Northwest Farm Credit Services discussed expectations for the 2014-15 season. "Near average to slightly lower onion acreages in the Northwest are expected to support stable to strong onion prices entering the 2014-15 onion marketing season," the agency wrote. "Projections for market strength are further supported by California onion production, where fewer late season onion acres are expected to reduce competition for new crop Northwest onions."
Information released by agricultural experts shows that onion production is big business in the Pacific Northwest.
Oregon was the nation's second-largest producer of storage onions in 2012. According to the Oregon Department of Agriculture, which released its publication Oregon Agriculture: Facts and Figures in July 2013, the Beaver State produced 24 percent of national supplies. Storage onions ranked 10th on the state's Top 40 Commodities list for 2012 at a value of approximately $115.8 million.
Onions produced in Malheur County are part of the Idaho-Eastern Oregon Onion growing region and represent significant volume for the state. The 2013 Agripedia, published by the Oregon Department of Agriculture, provided a snapshot of Oregon onion production during 2012. According to the report, a total of 10,600 acres of onions were harvested in Malheur County. Looking at the category "Other Oregon," ODA reported that 8,700 acres were harvested for the fresh market. Approximately 5,133 thousand hundredweight were produced with the value of production set at $43.7 million.

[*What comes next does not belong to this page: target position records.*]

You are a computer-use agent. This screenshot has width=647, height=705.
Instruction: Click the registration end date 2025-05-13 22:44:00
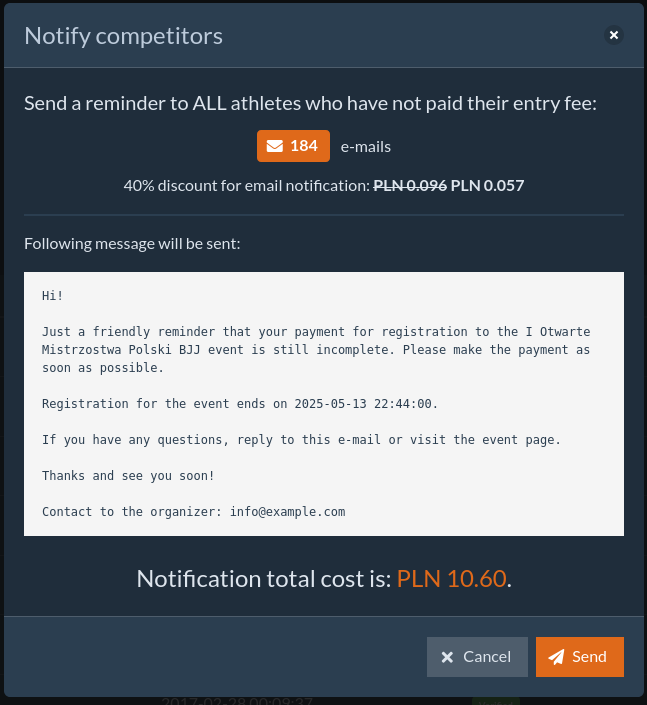click(x=364, y=403)
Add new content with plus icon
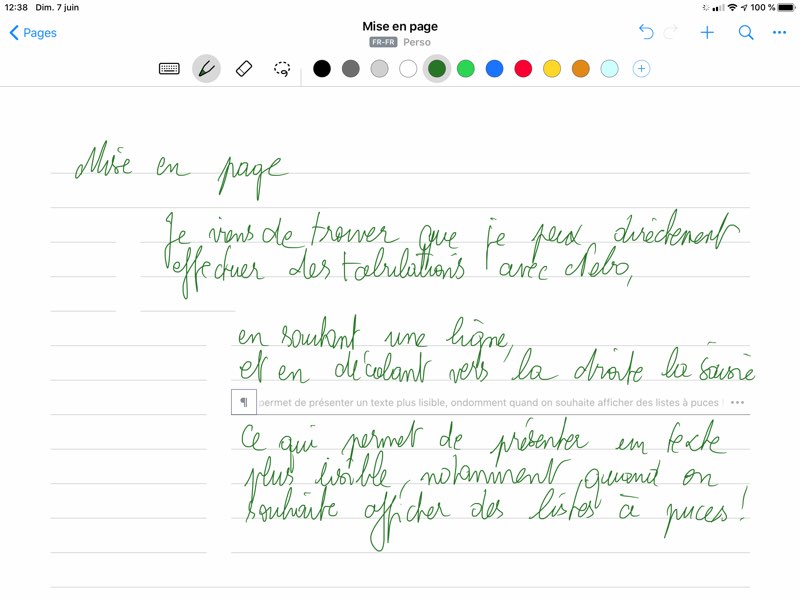 [707, 33]
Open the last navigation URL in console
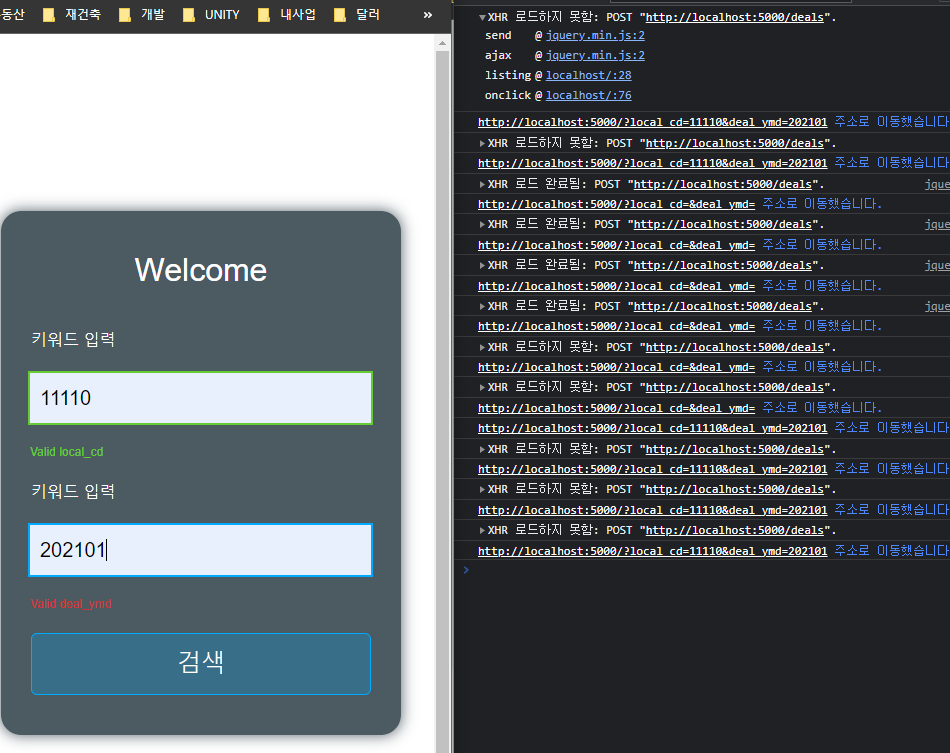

Last October, the National Agricultural Statistics Service of the Department of Agriculture's Regional Field Office in Olympia, WA noted that several commodities, including onions, reached commodity highs for 2012 production. "Record high values of production were set for six of the top 20 Washington commodities," NASS stated, adding that onions "increased 51 percent from the previous year."
"There is no question that all of this shows just how important agriculture is to our state's economy, said Bud Hover, director of the Washington State Department of Agriculture.
Data published in the 2013 Washington State Agricultural Bulletin provided some additional insights. According to the publication, Washington ranked 11th nationally for all onion production in 2012. The value of onion production was approximately $184 million.
Washington ranked second nationally for summer onion production, providing the nation with 23.1 percent of its supplies. In 2012, Washington producers harvested 3,100 acres of summer non-storage onions with production set at 1,147 thousand hundredweight. The value of production was $36.4 million, and the value per harvested acre was $11,766.
During the same crop year, producers harvested 23,500 acres of summer storage onions with production set at 13,865 thousand hundredweight. The value of production was $147.6 million, and the value per harvested acre was $6,282.